*** Source material ***
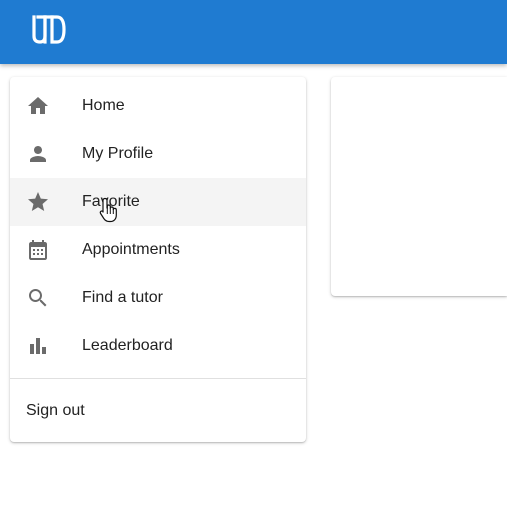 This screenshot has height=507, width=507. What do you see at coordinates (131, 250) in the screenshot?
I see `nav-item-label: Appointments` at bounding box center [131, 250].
*** End of Source material ***
*** Source material ***
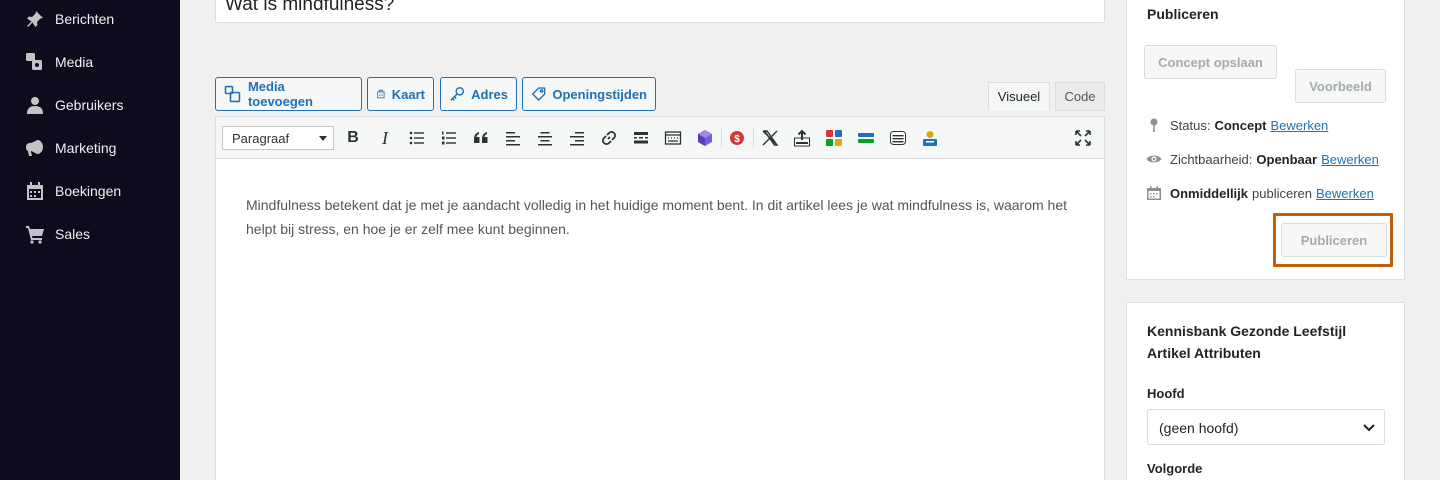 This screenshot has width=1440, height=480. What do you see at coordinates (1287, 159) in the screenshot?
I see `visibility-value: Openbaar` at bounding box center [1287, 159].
*** End of Source material ***
*** Source material ***
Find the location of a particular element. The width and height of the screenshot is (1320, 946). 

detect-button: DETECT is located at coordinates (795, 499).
*** End of Source material ***
(The task):
Transcribe the lines starting with the line containing "This screenshot has height=507, width=507." and ending with the line containing "center [131, 250].", both included, and leave the pictures out of your answer.

(Result):
 This screenshot has height=507, width=507. What do you see at coordinates (131, 250) in the screenshot?
I see `nav-item-label: Appointments` at bounding box center [131, 250].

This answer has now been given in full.